Researchers from St. Michael's Hospital, Toronto, have reported in the journal PLOS ONE that, in what they claim is a first-of-its-kind study, collected data regarding the causes of emergency room visits among children and the causes of sports-related brain injuries.
According to lead author Dr. Cusimano:
Unless we understand how children are getting hurt in sport, we can't develop ways to prevent these serious injuries from happening. One would think that we know the reasons why kids are having brain injuries in sports, but until know, it was based mainly on anecdotes.
Investigators examined data from the Canadian Hospitals Injury Reporting and Prevention Program, which features some 13,000 children and teenagers who sustained a sports-related brain injury between the years 1990 and 2009.
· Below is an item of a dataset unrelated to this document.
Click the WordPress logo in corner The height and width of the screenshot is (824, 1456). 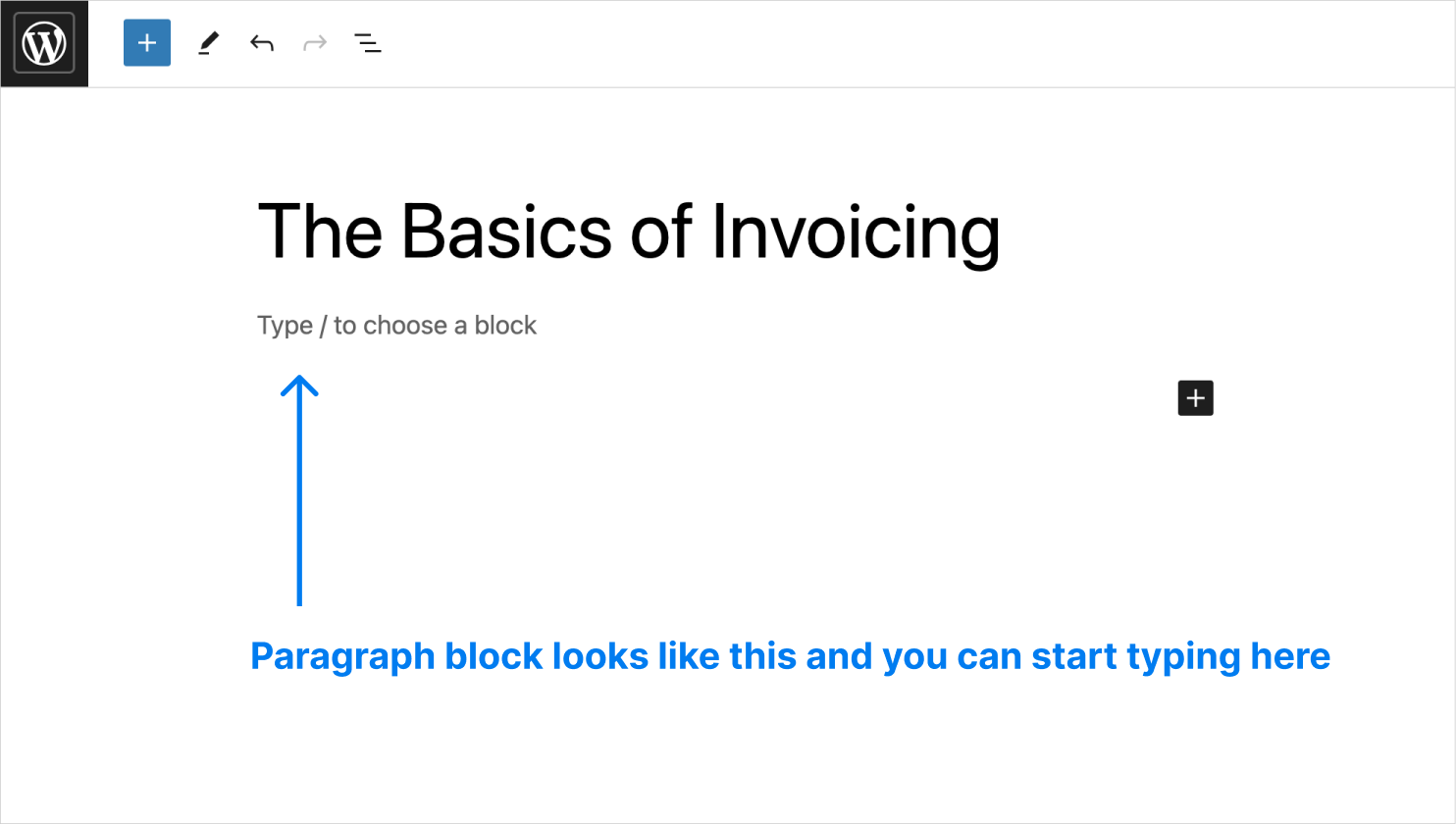[44, 42]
While kids who played soccer, baseball, football and basketball experienced some of the brain injuries, a whopping 44.3 percent of all sports-related injuries among Canadian children and teenagers occurred during ice hockey. About 70 percent of them affected kids who were over the age of ten and who were checked into the boards or who had player-to-player contact.
Added Dr. Cusimano:
This shows that body contact is still an area where we need to make major inroads to preventing brain injuries. For example, enforcing existing rules and making more effective incentives and disincentives about checking from behind could make huge improvements.
The subject of brain injury and sport has become one of the hottest subjects in sports medicine in recent years and this study should add more fuel to that fire.